• **EXERCISE DATA**
%%
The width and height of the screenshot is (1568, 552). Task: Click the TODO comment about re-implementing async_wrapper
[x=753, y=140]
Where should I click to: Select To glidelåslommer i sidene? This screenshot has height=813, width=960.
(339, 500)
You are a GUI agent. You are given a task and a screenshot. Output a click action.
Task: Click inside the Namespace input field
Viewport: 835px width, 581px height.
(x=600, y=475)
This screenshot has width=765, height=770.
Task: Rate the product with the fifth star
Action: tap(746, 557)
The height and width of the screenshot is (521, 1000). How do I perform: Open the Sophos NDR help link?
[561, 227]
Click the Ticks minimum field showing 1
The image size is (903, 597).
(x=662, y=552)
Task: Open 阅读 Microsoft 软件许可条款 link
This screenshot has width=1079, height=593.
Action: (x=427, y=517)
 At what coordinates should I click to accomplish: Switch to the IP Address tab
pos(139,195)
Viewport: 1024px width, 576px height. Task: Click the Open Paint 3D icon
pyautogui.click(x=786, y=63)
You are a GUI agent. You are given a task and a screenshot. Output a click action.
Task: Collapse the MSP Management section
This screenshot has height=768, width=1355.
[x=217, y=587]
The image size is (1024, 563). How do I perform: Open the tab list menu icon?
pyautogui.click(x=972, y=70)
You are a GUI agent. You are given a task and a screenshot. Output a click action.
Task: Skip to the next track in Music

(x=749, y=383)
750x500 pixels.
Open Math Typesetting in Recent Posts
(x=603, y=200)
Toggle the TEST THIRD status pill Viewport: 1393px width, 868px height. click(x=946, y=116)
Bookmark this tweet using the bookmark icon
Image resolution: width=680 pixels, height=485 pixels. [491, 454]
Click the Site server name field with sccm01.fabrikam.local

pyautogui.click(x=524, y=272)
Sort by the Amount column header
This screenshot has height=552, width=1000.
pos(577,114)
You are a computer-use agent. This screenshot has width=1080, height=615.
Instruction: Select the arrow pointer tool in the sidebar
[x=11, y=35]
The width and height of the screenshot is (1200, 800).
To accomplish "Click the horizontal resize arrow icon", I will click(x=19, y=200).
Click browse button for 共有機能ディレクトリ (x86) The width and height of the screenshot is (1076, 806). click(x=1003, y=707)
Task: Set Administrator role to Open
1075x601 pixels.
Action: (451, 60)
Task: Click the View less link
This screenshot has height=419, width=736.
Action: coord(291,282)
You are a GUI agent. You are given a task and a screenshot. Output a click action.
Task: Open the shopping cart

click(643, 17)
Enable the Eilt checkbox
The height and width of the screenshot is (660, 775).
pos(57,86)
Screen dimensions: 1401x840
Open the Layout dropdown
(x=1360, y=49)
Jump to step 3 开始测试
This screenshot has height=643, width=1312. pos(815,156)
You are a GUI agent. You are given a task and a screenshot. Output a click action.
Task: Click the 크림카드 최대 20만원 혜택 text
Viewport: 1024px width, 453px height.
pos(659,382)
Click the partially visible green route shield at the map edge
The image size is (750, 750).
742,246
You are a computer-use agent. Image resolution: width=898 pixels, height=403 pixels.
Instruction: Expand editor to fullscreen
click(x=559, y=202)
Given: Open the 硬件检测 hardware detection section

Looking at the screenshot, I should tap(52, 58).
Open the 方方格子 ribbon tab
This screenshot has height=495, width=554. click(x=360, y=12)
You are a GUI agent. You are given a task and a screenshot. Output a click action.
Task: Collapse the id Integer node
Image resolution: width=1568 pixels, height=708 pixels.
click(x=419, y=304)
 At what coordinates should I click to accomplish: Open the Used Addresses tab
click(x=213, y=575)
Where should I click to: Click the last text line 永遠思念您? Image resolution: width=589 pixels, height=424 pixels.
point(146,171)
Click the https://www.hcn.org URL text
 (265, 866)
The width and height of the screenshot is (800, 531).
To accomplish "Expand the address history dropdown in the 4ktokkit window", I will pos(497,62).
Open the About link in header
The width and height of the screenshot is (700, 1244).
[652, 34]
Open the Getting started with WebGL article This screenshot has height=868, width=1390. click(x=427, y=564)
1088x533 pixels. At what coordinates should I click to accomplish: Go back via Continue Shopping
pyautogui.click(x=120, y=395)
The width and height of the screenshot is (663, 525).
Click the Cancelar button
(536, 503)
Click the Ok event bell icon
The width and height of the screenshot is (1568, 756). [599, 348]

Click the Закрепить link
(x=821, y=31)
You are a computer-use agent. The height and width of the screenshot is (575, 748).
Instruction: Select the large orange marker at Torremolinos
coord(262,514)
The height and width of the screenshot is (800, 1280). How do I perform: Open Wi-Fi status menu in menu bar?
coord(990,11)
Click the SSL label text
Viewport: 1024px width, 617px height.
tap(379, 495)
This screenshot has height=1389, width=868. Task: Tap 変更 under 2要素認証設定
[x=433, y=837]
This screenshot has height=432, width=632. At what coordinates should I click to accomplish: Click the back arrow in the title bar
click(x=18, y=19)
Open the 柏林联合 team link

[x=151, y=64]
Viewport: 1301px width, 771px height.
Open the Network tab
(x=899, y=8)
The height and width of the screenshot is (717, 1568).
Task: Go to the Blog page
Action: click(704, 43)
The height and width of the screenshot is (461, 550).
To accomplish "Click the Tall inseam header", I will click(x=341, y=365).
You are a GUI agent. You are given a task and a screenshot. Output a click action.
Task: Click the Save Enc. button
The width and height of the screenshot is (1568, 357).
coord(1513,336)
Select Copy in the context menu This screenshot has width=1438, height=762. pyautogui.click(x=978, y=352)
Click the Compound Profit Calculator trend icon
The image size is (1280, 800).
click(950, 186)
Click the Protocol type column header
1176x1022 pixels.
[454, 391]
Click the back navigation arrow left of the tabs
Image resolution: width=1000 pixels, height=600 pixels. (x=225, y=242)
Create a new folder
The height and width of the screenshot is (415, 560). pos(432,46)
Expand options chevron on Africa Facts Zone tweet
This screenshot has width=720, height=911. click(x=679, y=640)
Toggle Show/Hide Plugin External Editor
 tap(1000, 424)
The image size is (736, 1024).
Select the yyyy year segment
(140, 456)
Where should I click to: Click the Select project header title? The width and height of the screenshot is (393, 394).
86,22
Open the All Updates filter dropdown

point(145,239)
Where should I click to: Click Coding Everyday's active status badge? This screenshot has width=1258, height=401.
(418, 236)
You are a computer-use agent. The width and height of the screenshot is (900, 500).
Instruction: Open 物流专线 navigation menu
%%
Type the data out again, exactly.

The width and height of the screenshot is (1568, 552). Task: Click the TODO comment about re-implementing async_wrapper
[x=753, y=140]
Where should I click to: Select To glidelåslommer i sidene? This screenshot has height=813, width=960.
(339, 500)
You are a GUI agent. You are given a task and a screenshot. Output a click action.
Task: Click inside the Namespace input field
Viewport: 835px width, 581px height.
(x=600, y=475)
This screenshot has width=765, height=770.
Task: Rate the product with the fifth star
Action: tap(746, 557)
The height and width of the screenshot is (521, 1000). How do I perform: Open the Sophos NDR help link?
[561, 227]
Click the Ticks minimum field showing 1
The image size is (903, 597).
(x=662, y=552)
Task: Open 阅读 Microsoft 软件许可条款 link
This screenshot has width=1079, height=593.
Action: (x=427, y=517)
 At what coordinates should I click to accomplish: Switch to the IP Address tab
pos(139,195)
Viewport: 1024px width, 576px height. Task: Click the Open Paint 3D icon
pyautogui.click(x=786, y=63)
You are a GUI agent. You are given a task and a screenshot. Output a click action.
Task: Collapse the MSP Management section
This screenshot has height=768, width=1355.
[x=217, y=587]
The image size is (1024, 563). How do I perform: Open the tab list menu icon?
pyautogui.click(x=972, y=70)
You are a GUI agent. You are given a task and a screenshot. Output a click action.
Task: Skip to the next track in Music

(x=749, y=383)
750x500 pixels.
Open Math Typesetting in Recent Posts
(x=603, y=200)
Toggle the TEST THIRD status pill Viewport: 1393px width, 868px height. click(x=946, y=116)
Bookmark this tweet using the bookmark icon
Image resolution: width=680 pixels, height=485 pixels. [491, 454]
Click the Site server name field with sccm01.fabrikam.local

pyautogui.click(x=524, y=272)
Sort by the Amount column header
This screenshot has height=552, width=1000.
pos(577,114)
You are a computer-use agent. This screenshot has width=1080, height=615.
Instruction: Select the arrow pointer tool in the sidebar
[x=11, y=35]
The width and height of the screenshot is (1200, 800).
To accomplish "Click the horizontal resize arrow icon", I will click(x=19, y=200).
Click browse button for 共有機能ディレクトリ (x86) The width and height of the screenshot is (1076, 806). click(x=1003, y=707)
Task: Set Administrator role to Open
1075x601 pixels.
Action: (451, 60)
Task: Click the View less link
This screenshot has height=419, width=736.
Action: coord(291,282)
You are a GUI agent. You are given a task and a screenshot. Output a click action.
Task: Open the shopping cart

click(643, 17)
Enable the Eilt checkbox
The height and width of the screenshot is (660, 775).
pos(57,86)
Screen dimensions: 1401x840
Open the Layout dropdown
(x=1360, y=49)
Jump to step 3 开始测试
This screenshot has height=643, width=1312. pos(815,156)
You are a GUI agent. You are given a task and a screenshot. Output a click action.
Task: Click the 크림카드 최대 20만원 혜택 text
Viewport: 1024px width, 453px height.
pos(659,382)
Click the partially visible green route shield at the map edge
The image size is (750, 750).
742,246
You are a computer-use agent. Image resolution: width=898 pixels, height=403 pixels.
Instruction: Expand editor to fullscreen
click(x=559, y=202)
Given: Open the 硬件检测 hardware detection section

Looking at the screenshot, I should tap(52, 58).
Open the 方方格子 ribbon tab
This screenshot has height=495, width=554. click(x=360, y=12)
You are a GUI agent. You are given a task and a screenshot. Output a click action.
Task: Collapse the id Integer node
Image resolution: width=1568 pixels, height=708 pixels.
click(x=419, y=304)
 At what coordinates should I click to accomplish: Open the Used Addresses tab
click(x=213, y=575)
Where should I click to: Click the last text line 永遠思念您? Image resolution: width=589 pixels, height=424 pixels.
point(146,171)
Click the https://www.hcn.org URL text
 (265, 866)
The width and height of the screenshot is (800, 531).
To accomplish "Expand the address history dropdown in the 4ktokkit window", I will pos(497,62).
Open the About link in header
The width and height of the screenshot is (700, 1244).
[652, 34]
Open the Getting started with WebGL article This screenshot has height=868, width=1390. click(x=427, y=564)
1088x533 pixels. At what coordinates should I click to accomplish: Go back via Continue Shopping
pyautogui.click(x=120, y=395)
The width and height of the screenshot is (663, 525).
Click the Cancelar button
(536, 503)
Click the Ok event bell icon
The width and height of the screenshot is (1568, 756). [599, 348]

Click the Закрепить link
(x=821, y=31)
You are a computer-use agent. The height and width of the screenshot is (575, 748).
Instruction: Select the large orange marker at Torremolinos
coord(262,514)
The height and width of the screenshot is (800, 1280). How do I perform: Open Wi-Fi status menu in menu bar?
coord(990,11)
Click the SSL label text
Viewport: 1024px width, 617px height.
tap(379, 495)
This screenshot has height=1389, width=868. Task: Tap 変更 under 2要素認証設定
[x=433, y=837]
This screenshot has height=432, width=632. At what coordinates should I click to accomplish: Click the back arrow in the title bar
click(x=18, y=19)
Open the 柏林联合 team link

[x=151, y=64]
Viewport: 1301px width, 771px height.
Open the Network tab
(x=899, y=8)
The height and width of the screenshot is (717, 1568).
Task: Go to the Blog page
Action: click(704, 43)
The height and width of the screenshot is (461, 550).
To accomplish "Click the Tall inseam header", I will click(x=341, y=365).
You are a GUI agent. You are given a task and a screenshot. Output a click action.
Task: Click the Save Enc. button
The width and height of the screenshot is (1568, 357).
coord(1513,336)
Select Copy in the context menu This screenshot has width=1438, height=762. pyautogui.click(x=978, y=352)
Click the Compound Profit Calculator trend icon
The image size is (1280, 800).
click(950, 186)
Click the Protocol type column header
1176x1022 pixels.
[454, 391]
Click the back navigation arrow left of the tabs
Image resolution: width=1000 pixels, height=600 pixels. (x=225, y=242)
Create a new folder
The height and width of the screenshot is (415, 560). pos(432,46)
Expand options chevron on Africa Facts Zone tweet
This screenshot has width=720, height=911. click(x=679, y=640)
Toggle Show/Hide Plugin External Editor
 tap(1000, 424)
The image size is (736, 1024).
Select the yyyy year segment
(140, 456)
Where should I click to: Click the Select project header title? The width and height of the screenshot is (393, 394).
86,22
Open the All Updates filter dropdown

point(145,239)
Where should I click to: Click Coding Everyday's active status badge? This screenshot has width=1258, height=401.
(418, 236)
You are a computer-use agent. The width and height of the screenshot is (900, 500).
Instruction: Open 物流专线 navigation menu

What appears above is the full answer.